* GIVEN INSTRUCTION 1:
Copy the stretch of the passage on counterfactuals from "I f you could" through "are called counterfactuals.".
* GIVEN INSTRUCTION 2:
Answer these questions about the passage on counterfactuals:
(a) What bird does the opening sentence describe soaring high in search of prey?
(b) What name is given to facts about what could or could not be?
(c) Whose poems are given as an example of what the box left on the remote planet might contain?
* GIVEN INSTRUCTION 3:
Write the next part of the passage on counterfactuals, picking up after its final sentence.

* EXTRACT TO READ:
-- begin --

I f you could soar high in the sky, as red kites often do in search of prey, and look down at the domain of all things known and yet to be known, you would see something very curious: a vast class of things that science has so far almost entirely neglected. These things are central to our understanding of physical reality, both at the everyday level and at the level of the most fundamental phenomena in physics—yet they have traditionally been regarded as impossible to incorporate into fundamental scientific explanations. They are facts not about what is—“the actual”—but about what could or could not be. In order to distinguish them from the actual, they are called counterfactuals.

Suppose that some future space mission visited a remote planet in another solar system, and that they left a stainless-steel box there, containing among other things the critical edition of, say, William Blake’s poems. That the poetry book is subsequently sitting somewhere on that planet is a factual property of it. That the words in it could be read is a counterfactual property, which is true regardless of whether those words will ever be read by anyone. The box may be never found; and yet that those words could be read would still be true—and laden with significance. It would signify, for instance, that a civilization visited the planet, and much about its degree of sophistication.

-- end --

* RECORDED INFORMATION:
-- begin --

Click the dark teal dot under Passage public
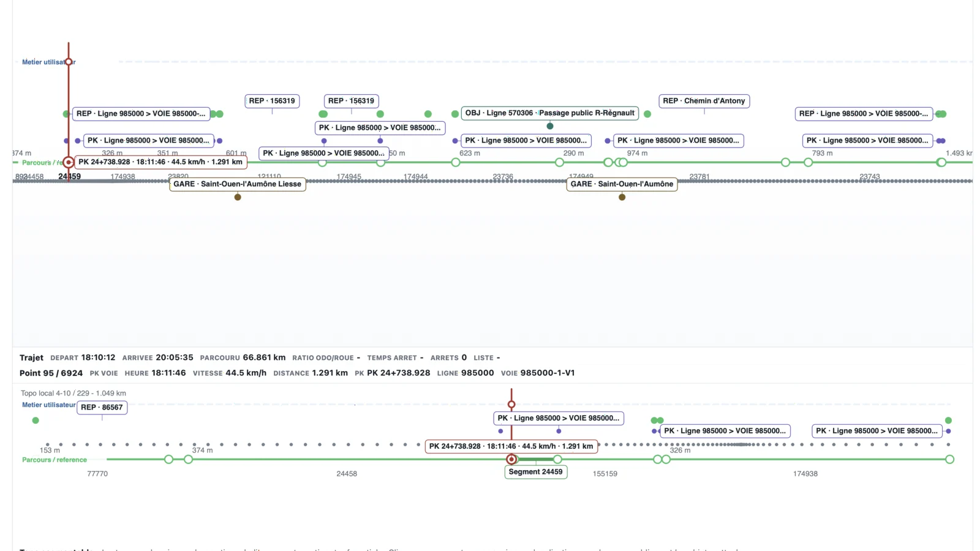The height and width of the screenshot is (551, 980). click(x=550, y=126)
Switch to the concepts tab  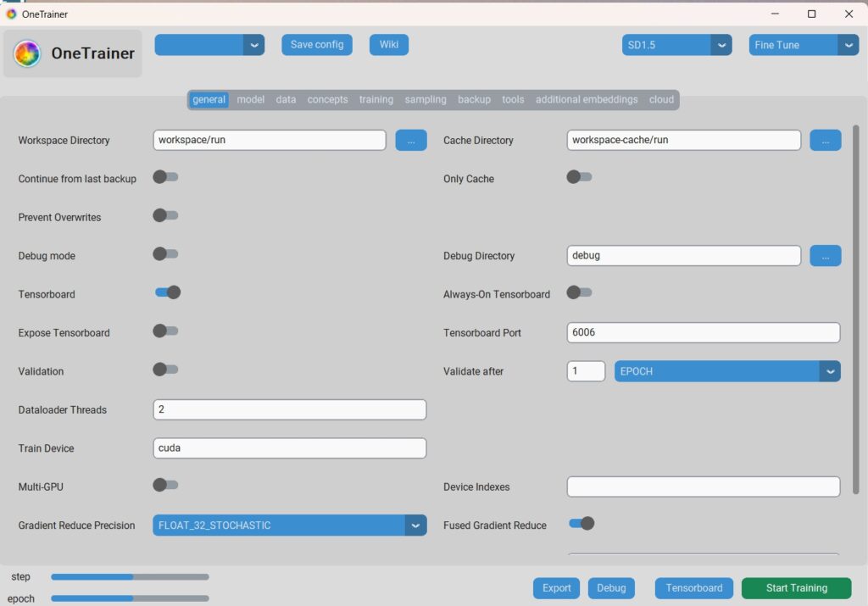(328, 100)
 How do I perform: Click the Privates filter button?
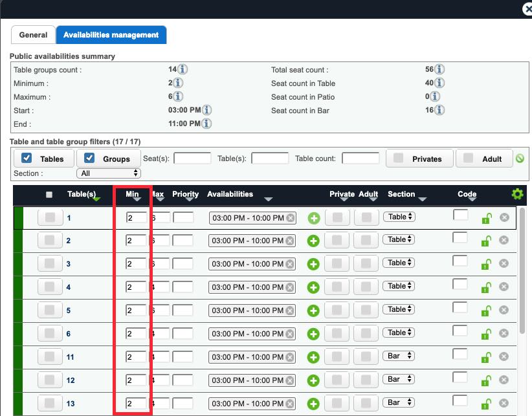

-- end --

* FINAL RESULT 1:
I f you could soar high in the sky, as red kites often do in search of prey, and look down at the domain of all things known and yet to be known, you would see something very curious: a vast class of things that science has so far almost entirely neglected. These things are central to our understanding of physical reality, both at the everyday level and at the level of the most fundamental phenomena in physics—yet they have traditionally been regarded as impossible to incorporate into fundamental scientific explanations. They are facts not about what is—“the actual”—but about what could or could not be. In order to distinguish them from the actual, they are called counterfactuals.

* FINAL RESULT 2:
(a) Red kites.
(b) Counterfactuals.
(c) William Blake's.

* FINAL RESULT 3:
To further grasp the importance of counterfactual properties, and their difference from actual properties, imagine a computer programmed to produce on its display a string of zeroes. That is a factual property of the computer, to do with its actual state—with what is. The fact that it could be reprogrammed to output other strings is a counterfactual property of the computer. The computer may never be so programmed; but the fact that it could is an essential fact about it, without which it would not qualify as a computer.